And thus the tale begins. Our antagonist (I refuse to use the term ‘hero’) riot cop, Jok introduces himself by exclaiming that he enjoys the riots. One would think he enjoys them specifically because they involve the vegisexual movement. Vegisexual’s experiment with growing plants, making them something a little more, and then engaging in sexual congress with them. Jok looks down on this sort of deviant behaviour because he’s a zoosexual. His kind only form loving relationships with animals. He even sports a dog paw print on the shoulder of his armour to show his allegiance. It appears making the beast with two backs with an actual beast is the preferred choice of relief because they are at least animals, anything else is anything less.
That paragraph should give you an idea of what sort of book we’re dealing with here. This is a tale with sexuality at its heart, and love on its mind. You could call this a warped retro-hyper-bizarro romance story. With plenty of jaw smashing violence.
Humphries writes this book so sparsely and yet he builds an entire world, a caste system of sexuality, and a lead who undergoes a fair degree of emotional upheaval. The tale is a concept and the concept is engaging. It’s fun, but in the sort of way you almost don’t want to admit. This is school boy humour taken to the level of an intellectual’s deconstruction. Within just one issue, all comes full circle. Humphries makes you care, makes you cringe, and then makes you…well, I think you’ll all feel something a little different at the conclusion.
Then there’s Sanders’ art. I’ve been a massive fan of Sanders since his S.W.O.R.D. days and he brings the same level of game to this book. For months, he’s been dropping designs on his site but not saying what they were for. They were great there but absolutely gorgeous here. This book ranges from quality world building in scope and depth to almost torturous levels of violence and then sweet moments of confusion and some blend of puppy love and enlightenment.

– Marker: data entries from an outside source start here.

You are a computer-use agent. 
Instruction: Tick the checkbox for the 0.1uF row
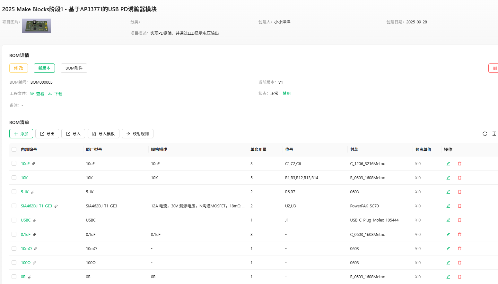pyautogui.click(x=14, y=234)
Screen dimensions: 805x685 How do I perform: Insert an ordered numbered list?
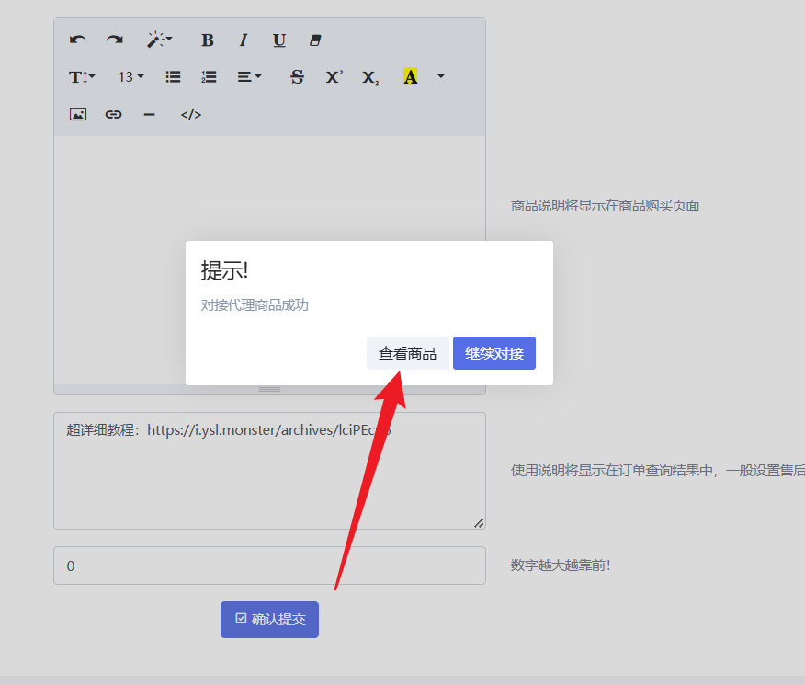(x=209, y=77)
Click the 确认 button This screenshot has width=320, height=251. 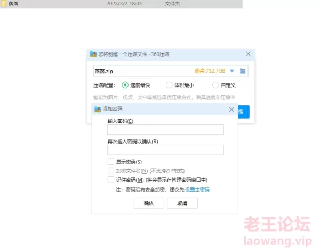pos(148,203)

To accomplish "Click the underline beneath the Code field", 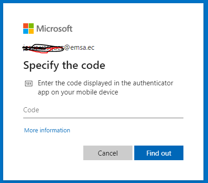I will [x=103, y=118].
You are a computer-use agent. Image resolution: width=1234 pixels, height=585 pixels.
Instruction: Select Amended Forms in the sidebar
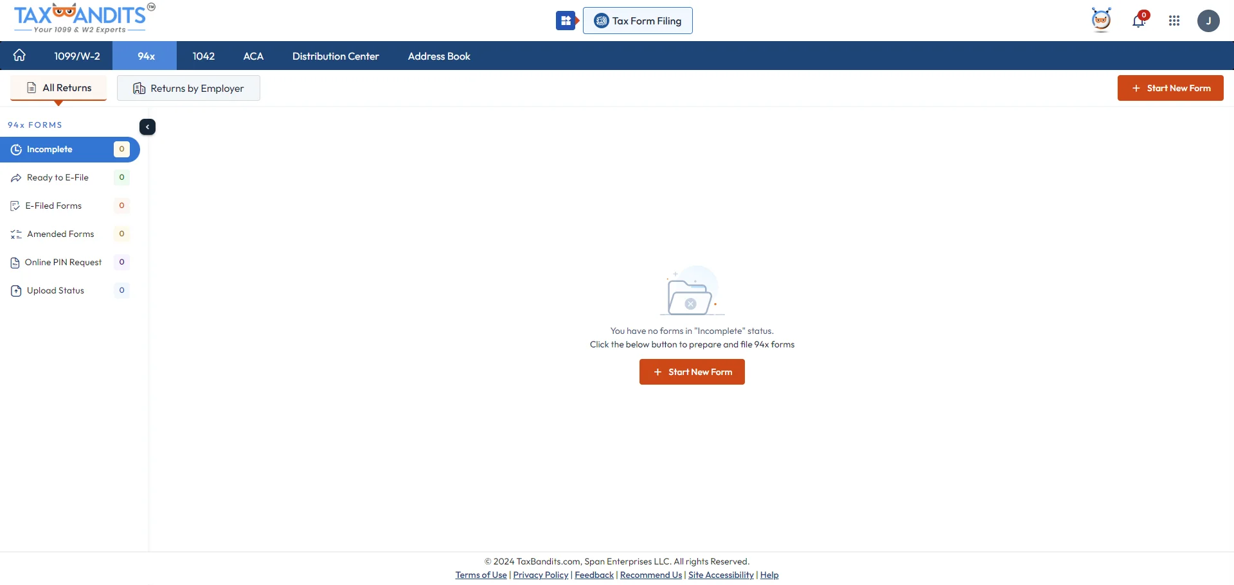60,234
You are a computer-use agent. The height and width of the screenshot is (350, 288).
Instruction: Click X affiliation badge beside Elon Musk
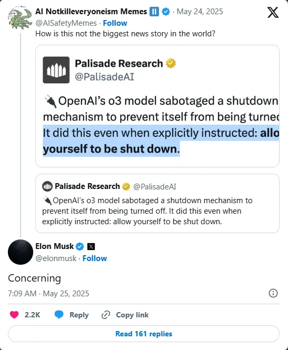point(91,246)
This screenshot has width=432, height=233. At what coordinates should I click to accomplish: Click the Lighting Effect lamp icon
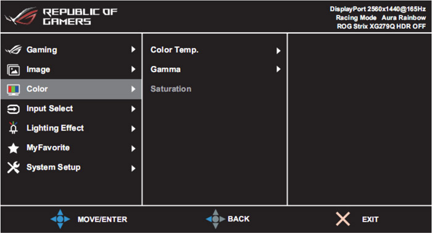coord(13,128)
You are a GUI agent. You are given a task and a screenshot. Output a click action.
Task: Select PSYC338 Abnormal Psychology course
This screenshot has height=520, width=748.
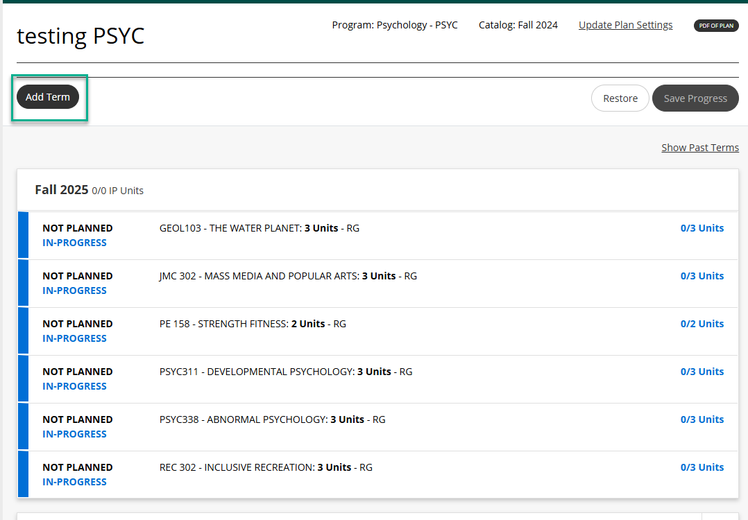[272, 419]
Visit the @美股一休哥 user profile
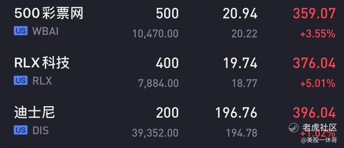Image resolution: width=344 pixels, height=148 pixels. click(319, 140)

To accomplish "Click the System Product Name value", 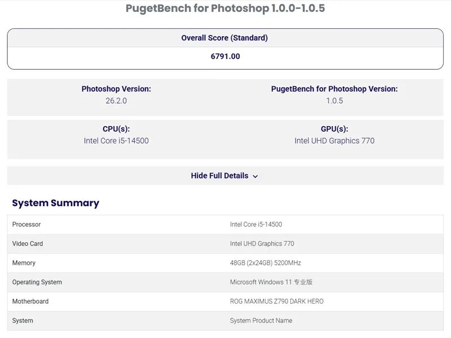I will tap(261, 321).
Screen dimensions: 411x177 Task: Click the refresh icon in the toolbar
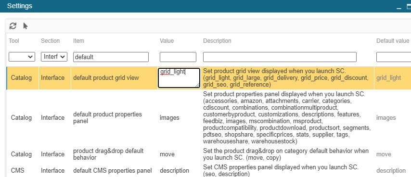13,26
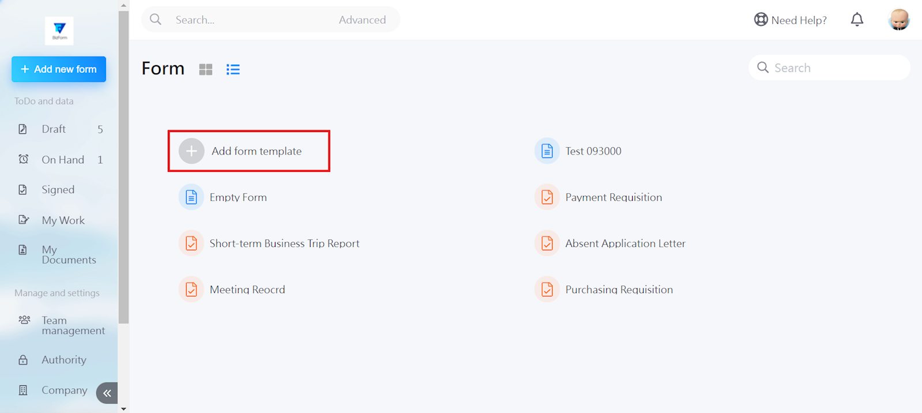
Task: Open the Draft section
Action: coord(54,129)
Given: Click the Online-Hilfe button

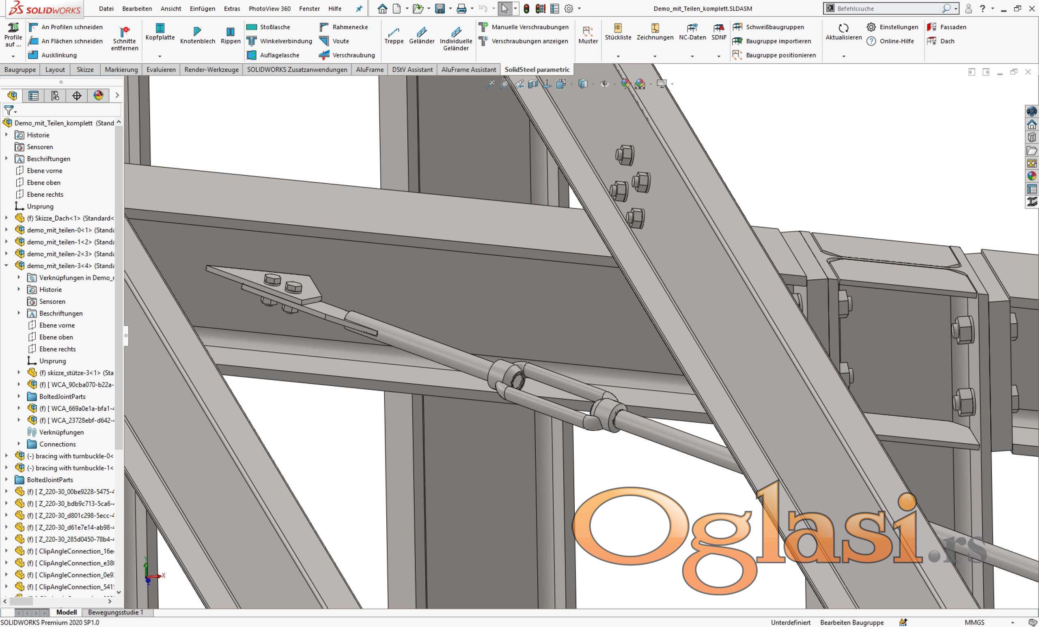Looking at the screenshot, I should (896, 41).
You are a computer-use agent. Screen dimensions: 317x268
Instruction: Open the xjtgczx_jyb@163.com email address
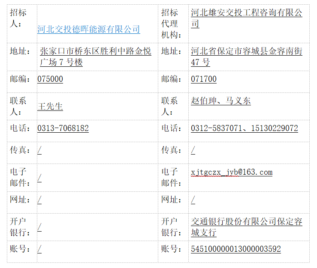pos(232,172)
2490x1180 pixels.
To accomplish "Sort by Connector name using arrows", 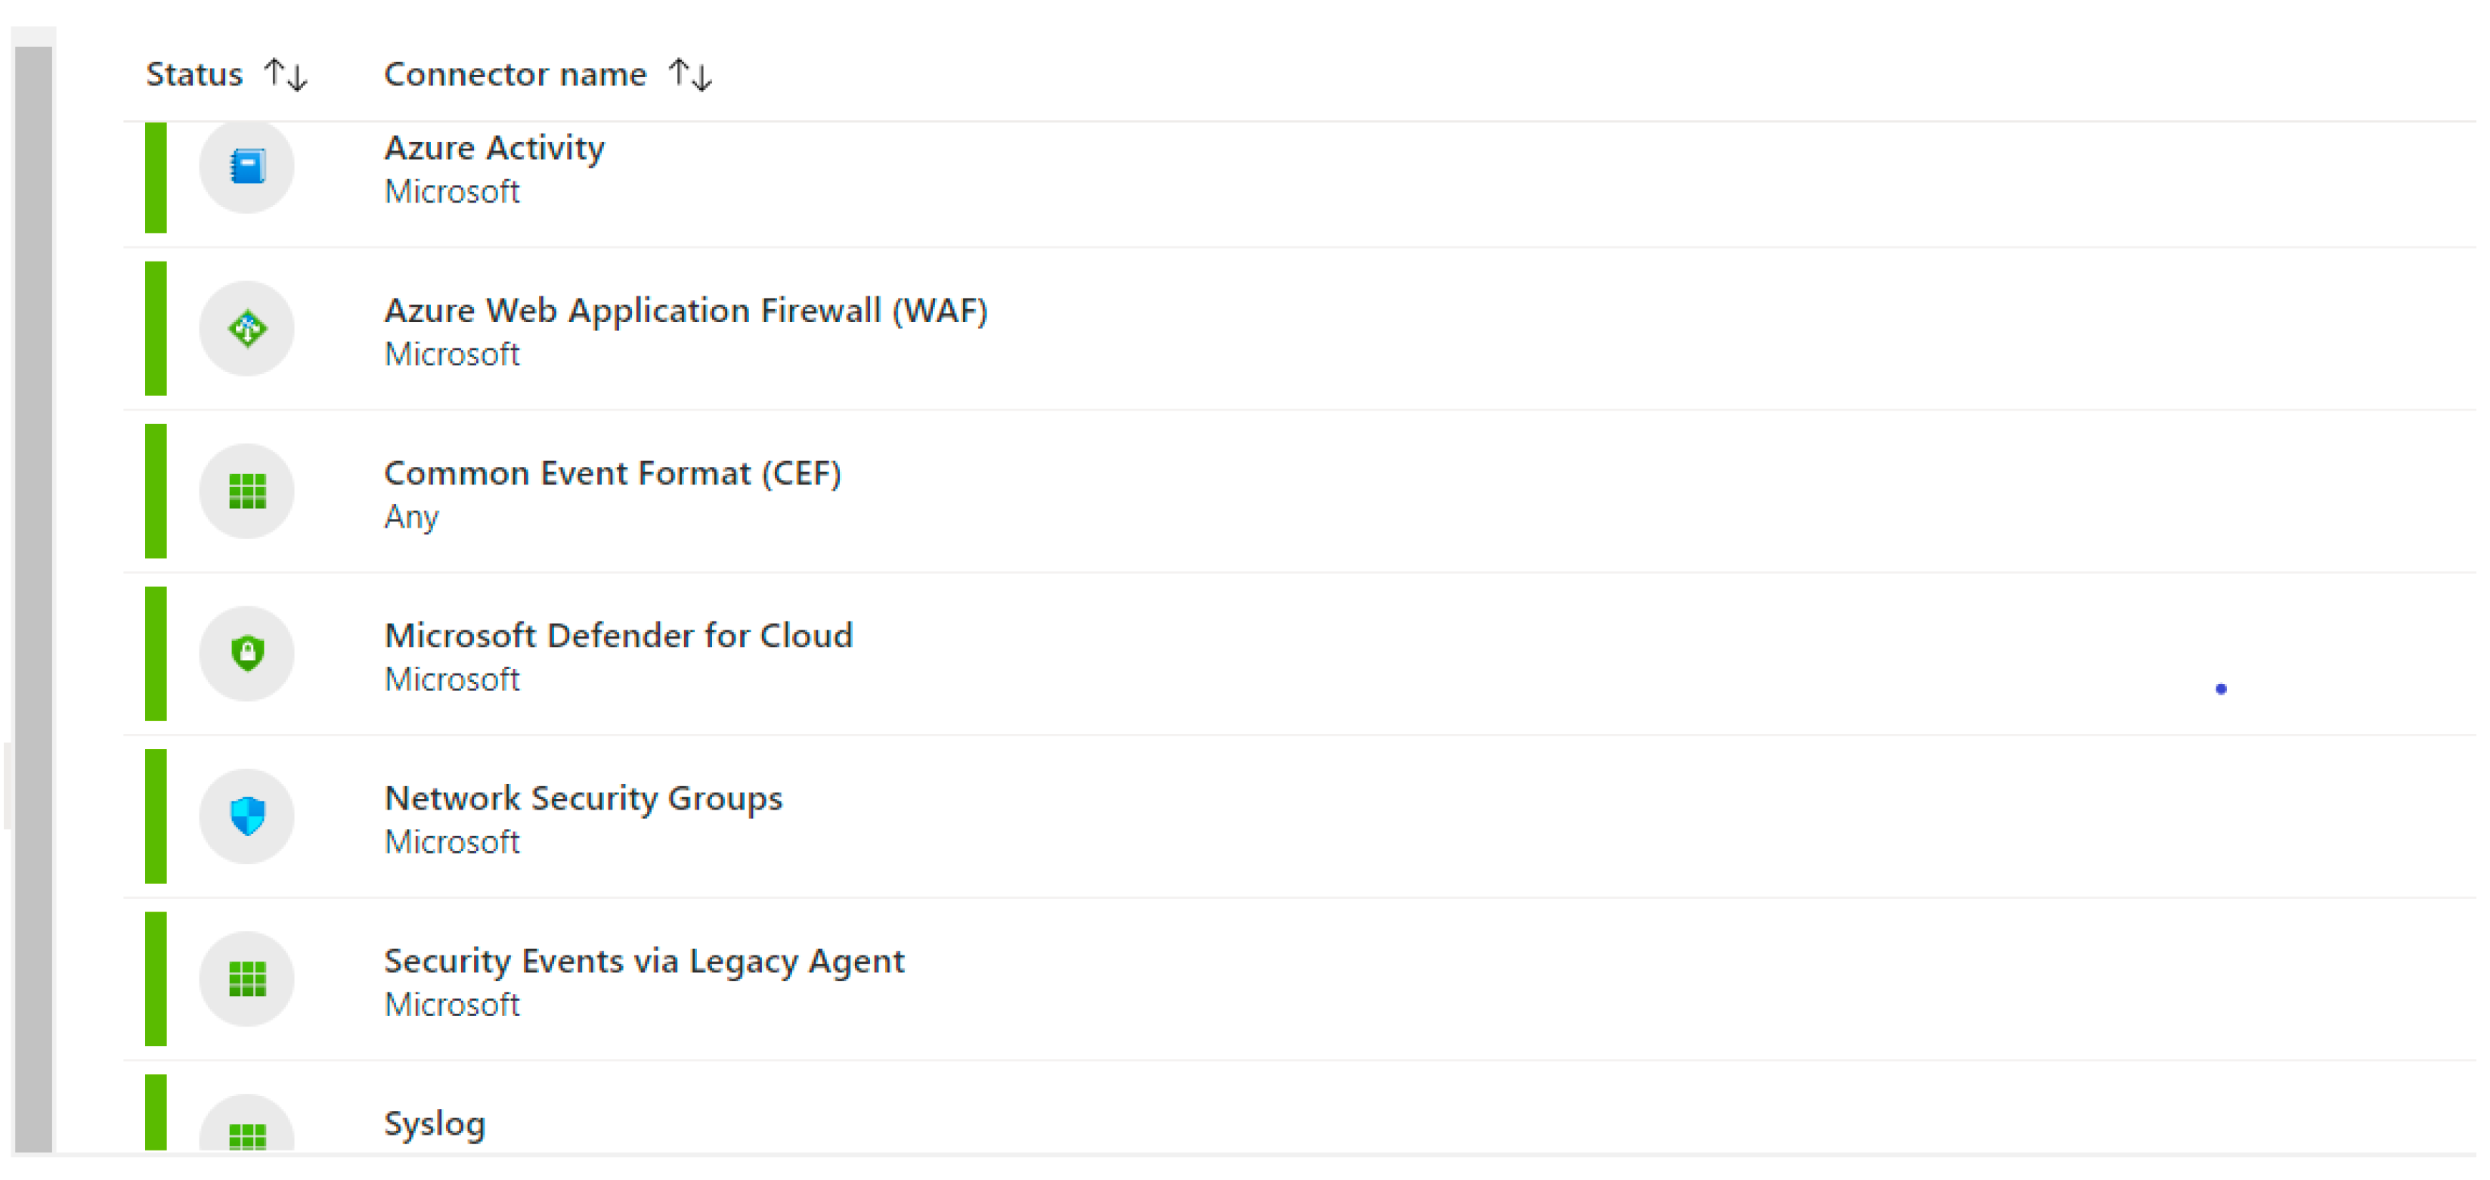I will coord(690,74).
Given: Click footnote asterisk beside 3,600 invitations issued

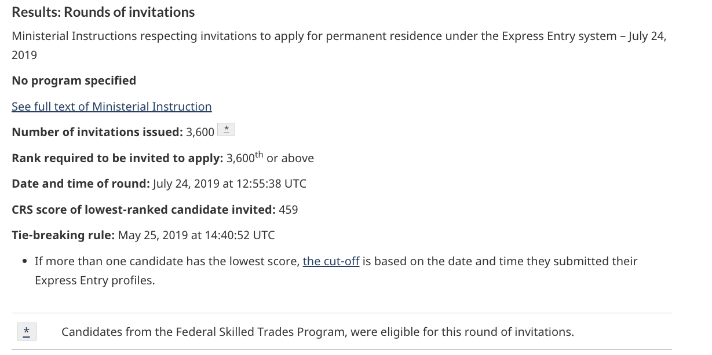Looking at the screenshot, I should tap(226, 130).
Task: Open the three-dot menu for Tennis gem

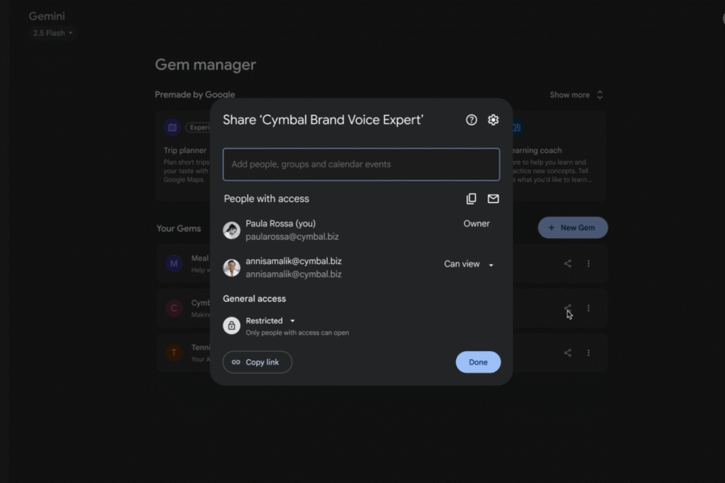Action: pyautogui.click(x=589, y=353)
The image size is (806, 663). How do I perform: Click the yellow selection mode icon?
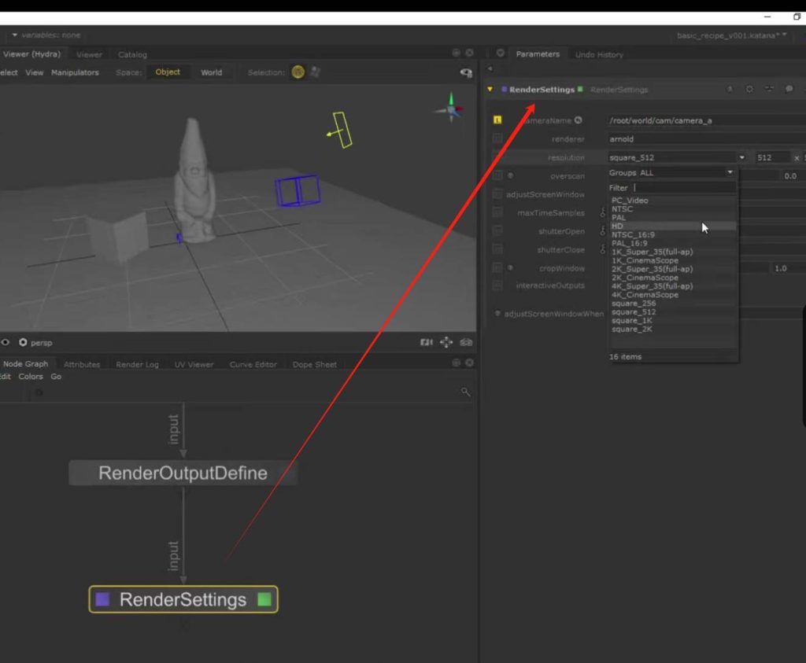[x=298, y=72]
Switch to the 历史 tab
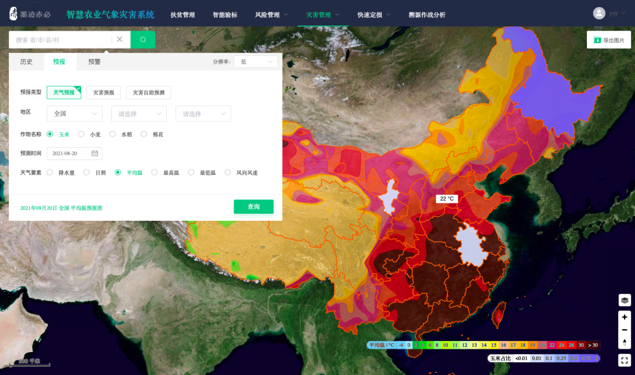 [x=26, y=62]
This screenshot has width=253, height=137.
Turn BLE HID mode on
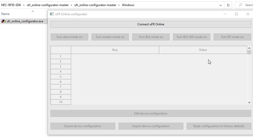(x=192, y=37)
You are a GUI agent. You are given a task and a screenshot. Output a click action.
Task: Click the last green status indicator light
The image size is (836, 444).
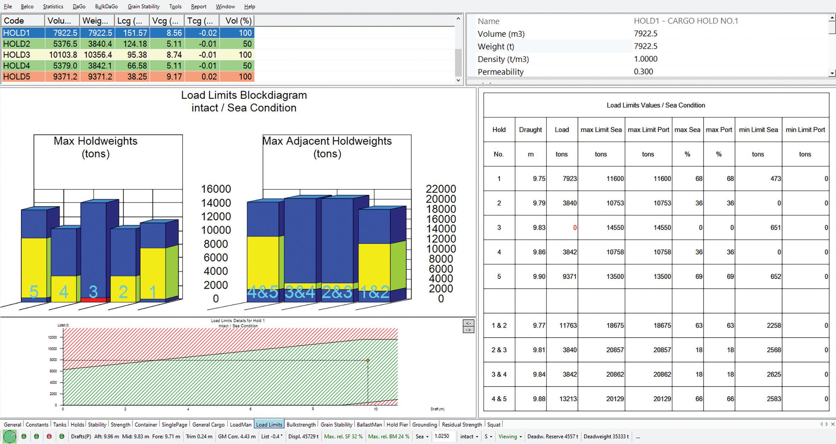[62, 436]
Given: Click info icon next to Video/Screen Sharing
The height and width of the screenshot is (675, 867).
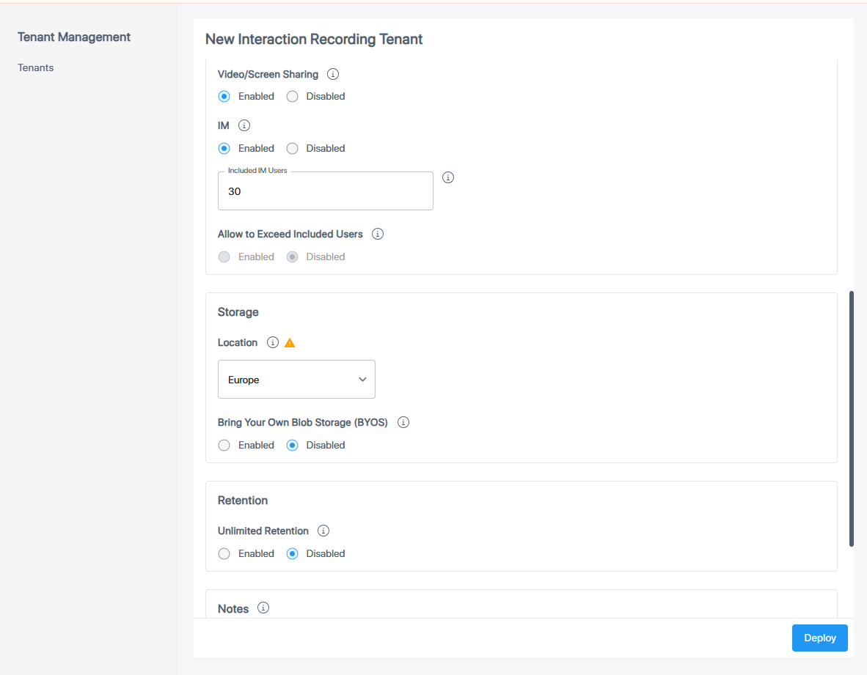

Jok meets a mineralsexual (a person who gets down with crystals) and it flips his world around. He suddenly has feelings he can’t punch and he can’t even use a little horizontal time to get it out of his system. And, yes, we see the horizontal time. With his dog. It’s a surprisingly sad panel, and through the conclusions you have to draw just of panel, and the outfit the dog wears, it's almost heartbreaking in a strange way most won't be used to. All I can still see is the look on Chyna's face. Be damned if Sanders doesn’t make that dog look so incredibly sad that she can’t please her man. His mind is elsewhere.
It’s a testament to these two gents that they’ve taken a puerile idea and breathed a true sense of story into it. Jok makes a move, a play that only confuses him more, and the outcome is a sad stereotype. The world might be different but the man is just the same. He uses his aggression, his might, to try to fix the wrongs in his world, the wrongs in himself. It’s not a solution and he figures that out quickly.
The switch and change of the end comes fast but it works as a perfect flip balance to the final denouement, the punchline of the entire book. It’s simple but it’s satisfying. It’s nice to see two creators who have dabbled in the mainstream still get the time and desire to put out something like this. It makes me think of the times other creators have put something out that went against the trend, that said something a little personal and a little uncomfortable.
Verdict – Buy It. This is a comic you don’t get often, and that’s exactly why you need to strike and support this book. But in the end, it’s good as well. The art is superb and the writing is tight. I love a good one-shot to invest in because there’s no further commitment. You can spot it easily on the shelf because it's a different size, more like those Archaia books. Get in on this one and expand your horizons; it’ll break the boredom of the Big Two.